A Call for Greater Interaction
Part of what AIPM finds so distressing about this report is that it believes that an integrative approach to pain management is one of the practices needed to successfully address the opioid overdose and misuse epidemics. By making use of all the tools in the integrative pain management toolbox, people with pain can achieve more and greater benefits, fewer and less severe harms, and greater satisfaction and quality of life, all at reduced cost to the healthcare system. AIPM has steadfastly educated clinicians about these approaches and advocated for policies that remove barriers to accessing them. This has been the mission of AIPM since its founding three decades ago, and that mission is more important now, in the context of the opioid crisis, than it has ever been. Unfortunately, inaccurate accusations such as those contained in this report hinder AIPM’s ability to accomplish this vital mission.
Each year, AIPM surveys stakeholders (i.e., its members and representatives of outside organizations that have congruent missions, but NOT funders) to determine the focus of its advocacy efforts. For the last four years, these surveys have identified increasing access to non-pharmacological pain treatments as the top priority. Advocacy to prevent problematic restriction of access to opioids has consistently been ranked fourth or lower on the priority list. Clearly, if AIPM’s education and advocacy efforts were designed to curry favor with opioid manufacturers, the priority list would be different.

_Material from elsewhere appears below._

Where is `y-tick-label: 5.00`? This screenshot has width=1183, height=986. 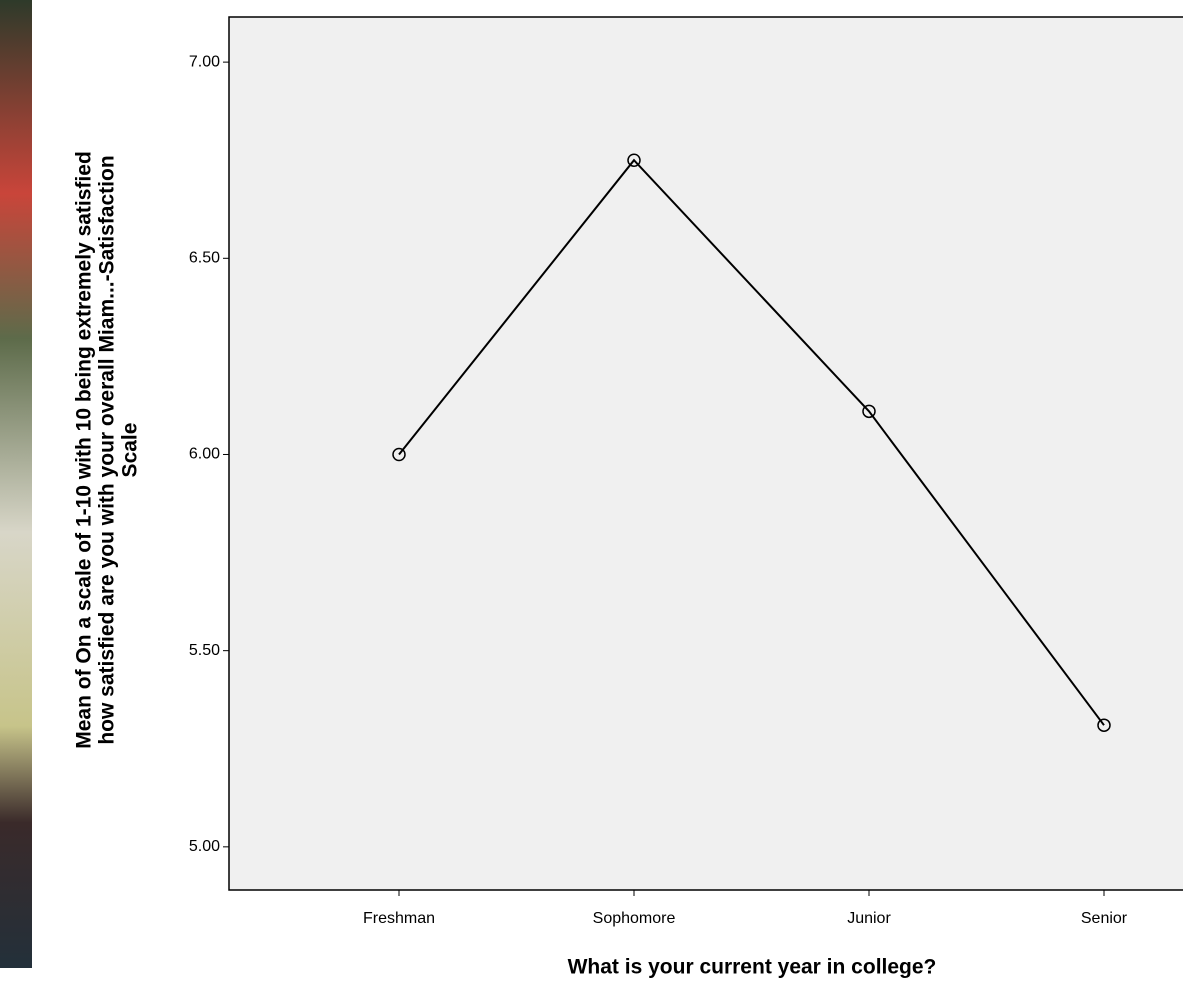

AIPM calls on Sen. McCaskill and all other interested parties to thoroughly and carefully examine the educational offerings and advocacy information available on its website to determine if there is evidence of undue influence by opioid manufacturers, rather than relying on media reports of variable accuracy. Further, if any party has a question about specific educational programs or advocacy efforts, AIPM will be happy to supply materials needed for that party to make an informed decision about AIPM’s motives. Had the individuals developing this report done so, AIPM is confident that different conclusions would have been reached.

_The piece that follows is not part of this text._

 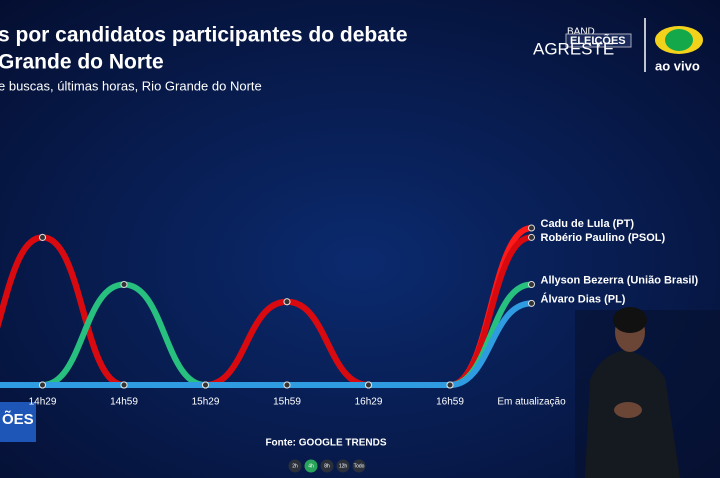 I want to click on band-logo, so click(x=679, y=40).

AIPM will continue to educate clinicians, policymakers, and payers about the integrative model of pain management, and will continue to advocate for policies that allow its members and other clinicians to practice integrative pain management to the greatest extent possible. AIPM is eager to work with Sen. McCaskill and other policymakers to address barriers to integrative pain management, because it believes doing so is necessary to achieving the goal of successfully resolving three intersecting public health crises in today’s United States: the inadequate treatment of pain, the epidemics of opioid misuse and overdose, and the inadequate treatment of other mental health conditions. Using the interdisciplinary, multimodal, whole-person approach to restoring health reflected in integrative pain care is, AIPM believes, the only way to achieve this goal. Increased cooperation between AIPM, its educational and advocacy partners, and policymakers is urgently needed for this to happen.